Synergic photocatalytic effects of nitrogen and niobium co-doping in TiO2 for the redox conversion of aquatic pollutants under visible light

Nitrogen and niobium co-doped TiO2 was synthesized by a simple sol–gel method and its visible light photocatalytic activities were compared with bare, N-, and Nb-doped TiO2. The synthesized photocatalysts were characterized by powder X-ray diffraction (XRD), diffuse reflectance UV–Visible absorption spectroscopy, FT-IR spectroscopy, X-ray photoelectron spectroscopy, and energy-dispersive X-ray analysis. TiO2 co-doped with N and Nb can have unique properties distinguished from the singly doped TiO2 in the aspects of the dopant-induced charge distribution, vacancy sites, structural stability, defect energy levels, and optical absorption. The most notable is that the visible light absorption by (N,Nb)-TiO2 was significantly higher than either of N- or Nb-TiO2 sample. The doped samples exhibited a slight change in the band gap (by ∼0.1 eV) compared with bare TiO2, which could be confirmed by Tauc plot, Mott-Schottky plot, and the electronic structure calculation. The co-doping of N and Nb in TiO2 induced the creation of the mid-gap levels and Ti3+ states that enhance the visible light absorption.

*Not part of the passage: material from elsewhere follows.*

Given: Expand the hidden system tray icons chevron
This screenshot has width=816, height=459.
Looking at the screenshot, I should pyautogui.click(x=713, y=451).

The photocatalytic activities of bare, N-, Nb-, and (N,Nb)-TiO2 were compared for the photocatalytic degradation of 4-chlorophenol (4-CP), oxidation of iodide, and reduction of chromate (CrVI) in the aqueous phase under visible light (λ > 420 nm). For all tested substrates, (N,Nb)-TiO2 exhibited the markedly higher activities than either N-TiO2 or Nb-TiO2. A similar trend was also observed for the photocurrent generation under visible light irradiation.